The price of oil fell for the third straight day as speculators rushed to bank profits on concerns that high-risk loans will weaken energy demand.
Central banks across the world responded by pumping money into the banking system, offering loans at lower rates to commercial banks.
|"It's that unnerving effect of the unknown which is spooking investors at the moment" |
analyst at Barclays Stockbrokers
At the end of a turbulent day on Friday analysts said the chaos had been a crisis rather a catastrophe.
Richard Beales, a credit market reporter for the Financial Times, told Al Jazeera: "It is a classic example of what happens if everyone turns slightly negative at the same time."
Others, however, felt that despite the success of the Federal Reserve's intervention, the underlying problems in the markets remained.
"This is an important symbolic move that helps provide temporary liquidity to the financial markets, but won't solve the root problem or end the fears about ongoing problems in the credit markets," said Dick Green, an analyst Briefing.com.
Hirokazu Fujiki, a strategist with Okasan Securities, said if the central banks' actions aimed to reassure investors, "they took it the other way ... That is, that the problem is so big that the central banks had to intervene".
After years of booming house prices and cheap credit - interest rates have been historically low - the US housing market is now in reverse with loans becoming more expensive and prices falling.
This has caused high numbers of defaults and repossessions as borrowers, particularly high-risk borrowers, struggle to keep up with their repayments.
After several weeks of turmoil on world stock markets due to the mortgage crisis, fears appeared to recede earlier this week.
But on Thursday, French banking giant BNP Paribas spooked the market when it said it had suspended three investment funds exposed to the US housing market because it was unable to value the assets.
A short time later the European Central Bank pumped a record 94.8 billion euros into the money supply - far more than it had injected in the aftermath of the September 11, 2001 attacks - and followed up with another 61.05 billion euros on Friday.
US liquidity injection
Before Wall Street opened, the Fed pumped $19bn in a market operation that was conducted more than an hour before its usual time.
It also took the unusual step of making a statement after the first operation - the first time it's done so since the September 11, 2001 - in an attempt to calm investors' fears.
By late morning, $16bn had been injected in a second market operation - an unusual occurrence for a Friday.
The last time the Fed conducted two operations on a Friday was more than two years ago.
A third injection of three billion dollars was pumped into the system late on Friday.
US stock indexes sharply cut their morning losses after the Fed's second liquidity injection, which occurred shortly before 1500 GMT.

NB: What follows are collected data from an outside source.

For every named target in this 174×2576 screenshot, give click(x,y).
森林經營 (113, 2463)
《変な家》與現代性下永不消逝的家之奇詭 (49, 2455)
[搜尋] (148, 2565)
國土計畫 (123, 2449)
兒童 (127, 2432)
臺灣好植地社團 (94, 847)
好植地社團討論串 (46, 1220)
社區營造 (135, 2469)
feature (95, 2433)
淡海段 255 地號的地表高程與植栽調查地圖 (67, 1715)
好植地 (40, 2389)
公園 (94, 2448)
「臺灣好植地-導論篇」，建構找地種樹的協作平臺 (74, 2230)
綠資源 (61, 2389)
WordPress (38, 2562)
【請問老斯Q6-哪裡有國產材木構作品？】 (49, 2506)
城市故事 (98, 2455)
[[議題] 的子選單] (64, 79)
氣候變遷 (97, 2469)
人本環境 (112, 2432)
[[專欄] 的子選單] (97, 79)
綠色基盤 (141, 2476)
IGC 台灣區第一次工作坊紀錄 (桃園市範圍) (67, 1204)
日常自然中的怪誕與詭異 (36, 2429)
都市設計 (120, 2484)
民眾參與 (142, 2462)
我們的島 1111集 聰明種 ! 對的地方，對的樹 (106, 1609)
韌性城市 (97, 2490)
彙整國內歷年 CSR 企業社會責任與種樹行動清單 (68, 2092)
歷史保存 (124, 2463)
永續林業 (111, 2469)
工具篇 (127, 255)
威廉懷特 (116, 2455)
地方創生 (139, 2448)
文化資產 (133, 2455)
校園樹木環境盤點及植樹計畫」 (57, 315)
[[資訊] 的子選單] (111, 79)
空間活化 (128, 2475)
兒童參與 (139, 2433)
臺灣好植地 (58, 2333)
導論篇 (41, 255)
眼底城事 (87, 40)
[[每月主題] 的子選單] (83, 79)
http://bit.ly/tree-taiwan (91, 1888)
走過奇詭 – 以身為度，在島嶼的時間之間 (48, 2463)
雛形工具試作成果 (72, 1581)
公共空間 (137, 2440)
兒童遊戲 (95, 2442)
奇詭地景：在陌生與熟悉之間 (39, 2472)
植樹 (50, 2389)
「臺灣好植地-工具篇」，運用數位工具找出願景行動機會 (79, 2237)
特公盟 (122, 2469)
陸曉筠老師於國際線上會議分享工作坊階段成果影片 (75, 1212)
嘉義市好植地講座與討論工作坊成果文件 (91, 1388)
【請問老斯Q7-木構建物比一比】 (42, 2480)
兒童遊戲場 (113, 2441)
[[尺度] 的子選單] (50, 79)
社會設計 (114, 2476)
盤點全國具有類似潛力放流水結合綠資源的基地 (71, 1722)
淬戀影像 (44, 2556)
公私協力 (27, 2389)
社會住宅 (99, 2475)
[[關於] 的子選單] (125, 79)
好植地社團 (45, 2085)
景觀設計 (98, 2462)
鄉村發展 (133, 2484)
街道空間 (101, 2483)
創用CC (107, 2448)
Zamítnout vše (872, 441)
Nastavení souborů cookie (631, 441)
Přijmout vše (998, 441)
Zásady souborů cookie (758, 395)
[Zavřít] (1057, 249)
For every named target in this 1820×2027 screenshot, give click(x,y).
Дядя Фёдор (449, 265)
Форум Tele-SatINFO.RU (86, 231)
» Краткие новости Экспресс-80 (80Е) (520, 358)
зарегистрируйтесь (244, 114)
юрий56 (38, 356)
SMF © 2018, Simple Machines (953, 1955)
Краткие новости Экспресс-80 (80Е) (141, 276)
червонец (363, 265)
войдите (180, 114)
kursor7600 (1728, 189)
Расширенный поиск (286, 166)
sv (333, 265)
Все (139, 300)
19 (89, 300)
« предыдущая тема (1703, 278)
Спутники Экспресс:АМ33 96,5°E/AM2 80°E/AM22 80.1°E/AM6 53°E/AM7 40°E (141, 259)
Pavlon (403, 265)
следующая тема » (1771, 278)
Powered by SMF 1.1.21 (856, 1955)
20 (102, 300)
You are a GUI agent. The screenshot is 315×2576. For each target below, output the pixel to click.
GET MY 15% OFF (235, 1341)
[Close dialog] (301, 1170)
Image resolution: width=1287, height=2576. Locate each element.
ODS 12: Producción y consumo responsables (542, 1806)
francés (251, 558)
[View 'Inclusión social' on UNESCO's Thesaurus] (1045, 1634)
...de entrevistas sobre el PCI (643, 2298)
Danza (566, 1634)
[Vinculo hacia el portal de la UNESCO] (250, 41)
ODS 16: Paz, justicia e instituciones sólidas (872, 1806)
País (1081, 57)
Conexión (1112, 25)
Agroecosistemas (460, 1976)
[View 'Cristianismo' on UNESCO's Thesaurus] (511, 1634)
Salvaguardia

In a rare statement after Friday's first market operation, the Fed said it would provide liquidity as needed "to facilitate the orderly functioning of financial markets".
World market slide
Several other central banks around the world pumped lesser amounts into their banking systems.
But stock markets continued to slump across the world, with volatile US markets moving sharply lower before rebounding late in the day.
"It's that unnerving effect of the unknown which is spooking investors at the moment," Henk Potts of Barclays Stockbrokers in London said.
Banking stocks were among the worst hit.